# Task details
Output the data below line for line, exactly, up to and including the line where "You are a computer-use agent. The width" appears.

# Input records
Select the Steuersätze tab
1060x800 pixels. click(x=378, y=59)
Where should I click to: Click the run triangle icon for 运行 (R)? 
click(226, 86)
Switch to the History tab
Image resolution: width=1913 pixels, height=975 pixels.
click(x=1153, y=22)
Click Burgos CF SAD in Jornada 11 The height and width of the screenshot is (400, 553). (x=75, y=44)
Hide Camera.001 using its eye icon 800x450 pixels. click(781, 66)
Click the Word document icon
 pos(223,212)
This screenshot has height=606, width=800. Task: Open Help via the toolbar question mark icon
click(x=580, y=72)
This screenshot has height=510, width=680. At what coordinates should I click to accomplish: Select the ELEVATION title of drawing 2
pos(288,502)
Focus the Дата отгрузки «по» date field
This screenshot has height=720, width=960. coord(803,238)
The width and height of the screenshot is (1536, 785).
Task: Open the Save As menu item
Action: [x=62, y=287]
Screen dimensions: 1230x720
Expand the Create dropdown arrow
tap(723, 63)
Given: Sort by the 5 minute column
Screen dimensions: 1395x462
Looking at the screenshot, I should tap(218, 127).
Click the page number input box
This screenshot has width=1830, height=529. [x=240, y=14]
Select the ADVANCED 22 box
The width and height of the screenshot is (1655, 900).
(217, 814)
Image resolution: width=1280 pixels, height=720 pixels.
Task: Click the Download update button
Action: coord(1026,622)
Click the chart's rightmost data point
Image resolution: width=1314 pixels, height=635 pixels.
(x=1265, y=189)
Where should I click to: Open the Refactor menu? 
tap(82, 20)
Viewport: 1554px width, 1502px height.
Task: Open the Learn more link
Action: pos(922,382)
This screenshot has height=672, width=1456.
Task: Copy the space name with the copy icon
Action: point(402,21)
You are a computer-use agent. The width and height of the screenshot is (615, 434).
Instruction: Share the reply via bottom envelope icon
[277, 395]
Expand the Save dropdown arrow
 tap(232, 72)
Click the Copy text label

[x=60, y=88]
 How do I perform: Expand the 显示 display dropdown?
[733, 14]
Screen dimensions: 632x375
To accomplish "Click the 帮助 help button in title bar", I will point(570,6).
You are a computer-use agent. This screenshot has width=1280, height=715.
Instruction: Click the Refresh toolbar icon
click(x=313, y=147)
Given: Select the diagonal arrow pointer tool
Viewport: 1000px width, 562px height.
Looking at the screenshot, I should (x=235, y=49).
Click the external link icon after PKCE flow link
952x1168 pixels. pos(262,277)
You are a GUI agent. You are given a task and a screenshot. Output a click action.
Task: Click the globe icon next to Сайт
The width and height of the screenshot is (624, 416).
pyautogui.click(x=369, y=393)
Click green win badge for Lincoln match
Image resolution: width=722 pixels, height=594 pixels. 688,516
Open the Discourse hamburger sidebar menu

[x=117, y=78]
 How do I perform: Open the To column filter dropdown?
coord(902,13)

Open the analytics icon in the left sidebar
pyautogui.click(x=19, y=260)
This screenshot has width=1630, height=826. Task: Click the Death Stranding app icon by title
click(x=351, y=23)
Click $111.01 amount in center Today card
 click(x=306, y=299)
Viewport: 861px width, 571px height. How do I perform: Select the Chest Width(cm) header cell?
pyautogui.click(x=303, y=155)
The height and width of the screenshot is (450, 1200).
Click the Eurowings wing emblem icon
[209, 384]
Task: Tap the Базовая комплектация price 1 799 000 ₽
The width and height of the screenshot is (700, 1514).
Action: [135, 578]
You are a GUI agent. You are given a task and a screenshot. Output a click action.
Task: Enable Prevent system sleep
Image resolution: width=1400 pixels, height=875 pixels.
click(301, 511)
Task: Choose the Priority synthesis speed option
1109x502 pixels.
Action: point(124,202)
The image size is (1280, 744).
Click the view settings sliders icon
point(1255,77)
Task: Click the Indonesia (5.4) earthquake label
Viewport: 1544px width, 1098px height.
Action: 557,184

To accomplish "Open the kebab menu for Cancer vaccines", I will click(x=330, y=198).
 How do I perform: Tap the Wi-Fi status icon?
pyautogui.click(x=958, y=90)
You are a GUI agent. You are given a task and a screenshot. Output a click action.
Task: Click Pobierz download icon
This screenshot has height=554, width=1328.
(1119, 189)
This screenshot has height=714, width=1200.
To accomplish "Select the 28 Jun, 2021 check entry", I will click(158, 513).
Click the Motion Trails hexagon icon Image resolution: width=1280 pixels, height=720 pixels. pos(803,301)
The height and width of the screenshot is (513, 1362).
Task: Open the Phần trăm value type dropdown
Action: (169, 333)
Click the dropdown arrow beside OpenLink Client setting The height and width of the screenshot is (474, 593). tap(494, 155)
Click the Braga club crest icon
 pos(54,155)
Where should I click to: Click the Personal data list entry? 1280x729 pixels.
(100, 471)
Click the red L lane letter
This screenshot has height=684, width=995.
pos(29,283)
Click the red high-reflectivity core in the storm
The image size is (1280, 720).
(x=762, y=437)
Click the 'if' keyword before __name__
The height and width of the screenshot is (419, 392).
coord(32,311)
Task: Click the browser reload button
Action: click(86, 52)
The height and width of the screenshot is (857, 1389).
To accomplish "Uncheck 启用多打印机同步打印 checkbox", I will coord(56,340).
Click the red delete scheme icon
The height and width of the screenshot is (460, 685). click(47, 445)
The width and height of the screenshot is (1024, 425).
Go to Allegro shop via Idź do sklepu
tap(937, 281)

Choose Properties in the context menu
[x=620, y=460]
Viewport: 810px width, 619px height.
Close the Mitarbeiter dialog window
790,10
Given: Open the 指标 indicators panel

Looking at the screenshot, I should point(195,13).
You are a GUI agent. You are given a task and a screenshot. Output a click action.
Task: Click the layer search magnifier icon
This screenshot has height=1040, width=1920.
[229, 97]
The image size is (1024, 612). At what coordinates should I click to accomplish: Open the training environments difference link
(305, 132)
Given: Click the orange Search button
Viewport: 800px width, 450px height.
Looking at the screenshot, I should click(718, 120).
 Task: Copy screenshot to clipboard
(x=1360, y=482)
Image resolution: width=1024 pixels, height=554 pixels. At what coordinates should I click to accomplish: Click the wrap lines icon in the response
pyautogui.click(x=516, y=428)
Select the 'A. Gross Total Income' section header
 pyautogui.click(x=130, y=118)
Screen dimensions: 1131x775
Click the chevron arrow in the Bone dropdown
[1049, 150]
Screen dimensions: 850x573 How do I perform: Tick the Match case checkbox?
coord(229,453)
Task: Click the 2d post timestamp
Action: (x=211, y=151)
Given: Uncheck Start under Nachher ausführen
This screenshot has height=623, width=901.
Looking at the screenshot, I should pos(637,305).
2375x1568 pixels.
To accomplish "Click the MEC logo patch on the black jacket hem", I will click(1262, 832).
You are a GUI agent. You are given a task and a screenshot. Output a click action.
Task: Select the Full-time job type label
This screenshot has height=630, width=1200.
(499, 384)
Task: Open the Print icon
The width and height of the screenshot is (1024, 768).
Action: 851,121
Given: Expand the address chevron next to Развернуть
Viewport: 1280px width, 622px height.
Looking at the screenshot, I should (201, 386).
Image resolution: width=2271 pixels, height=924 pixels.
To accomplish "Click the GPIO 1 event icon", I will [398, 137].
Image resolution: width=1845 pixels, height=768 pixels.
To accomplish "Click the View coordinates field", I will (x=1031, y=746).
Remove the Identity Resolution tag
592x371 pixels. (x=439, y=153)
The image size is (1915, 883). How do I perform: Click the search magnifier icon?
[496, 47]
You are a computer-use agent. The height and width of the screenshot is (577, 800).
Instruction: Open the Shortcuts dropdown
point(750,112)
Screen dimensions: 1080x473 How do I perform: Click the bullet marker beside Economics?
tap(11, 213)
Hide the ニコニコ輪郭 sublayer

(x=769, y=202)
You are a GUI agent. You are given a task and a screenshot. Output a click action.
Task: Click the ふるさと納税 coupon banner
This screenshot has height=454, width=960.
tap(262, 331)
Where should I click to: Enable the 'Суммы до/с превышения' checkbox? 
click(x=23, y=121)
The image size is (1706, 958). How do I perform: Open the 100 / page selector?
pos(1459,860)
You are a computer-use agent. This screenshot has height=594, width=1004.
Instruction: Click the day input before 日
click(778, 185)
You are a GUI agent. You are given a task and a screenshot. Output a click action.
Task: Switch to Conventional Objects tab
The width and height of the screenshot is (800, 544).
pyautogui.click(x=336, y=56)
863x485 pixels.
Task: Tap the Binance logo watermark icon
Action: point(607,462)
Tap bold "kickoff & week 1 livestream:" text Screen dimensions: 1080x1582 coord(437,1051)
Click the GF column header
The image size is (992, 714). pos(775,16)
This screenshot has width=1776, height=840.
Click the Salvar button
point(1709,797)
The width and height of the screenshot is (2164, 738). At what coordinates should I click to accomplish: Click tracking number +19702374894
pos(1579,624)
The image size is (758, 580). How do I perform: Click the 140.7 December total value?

# Answer section
Select the Steuersätze tab
1060x800 pixels. click(x=378, y=59)
Where should I click to: Click the run triangle icon for 运行 (R)? 
click(226, 86)
Switch to the History tab
Image resolution: width=1913 pixels, height=975 pixels.
click(x=1153, y=22)
Click Burgos CF SAD in Jornada 11 The height and width of the screenshot is (400, 553). (x=75, y=44)
Hide Camera.001 using its eye icon 800x450 pixels. click(781, 66)
Click the Word document icon
 pos(223,212)
This screenshot has height=606, width=800. Task: Open Help via the toolbar question mark icon
click(x=580, y=72)
This screenshot has height=510, width=680. At what coordinates should I click to accomplish: Select the ELEVATION title of drawing 2
pos(288,502)
Focus the Дата отгрузки «по» date field
This screenshot has height=720, width=960. coord(803,238)
The width and height of the screenshot is (1536, 785).
Task: Open the Save As menu item
Action: [x=62, y=287]
Screen dimensions: 1230x720
Expand the Create dropdown arrow
tap(723, 63)
Given: Sort by the 5 minute column
Screen dimensions: 1395x462
Looking at the screenshot, I should tap(218, 127).
Click the page number input box
This screenshot has width=1830, height=529. [x=240, y=14]
Select the ADVANCED 22 box
The width and height of the screenshot is (1655, 900).
(217, 814)
Image resolution: width=1280 pixels, height=720 pixels.
Task: Click the Download update button
Action: coord(1026,622)
Click the chart's rightmost data point
Image resolution: width=1314 pixels, height=635 pixels.
(x=1265, y=189)
Where should I click to: Open the Refactor menu? 
tap(82, 20)
Viewport: 1554px width, 1502px height.
Task: Open the Learn more link
Action: pos(922,382)
This screenshot has height=672, width=1456.
Task: Copy the space name with the copy icon
Action: point(402,21)
You are a computer-use agent. The width and height of the screenshot is (615, 434).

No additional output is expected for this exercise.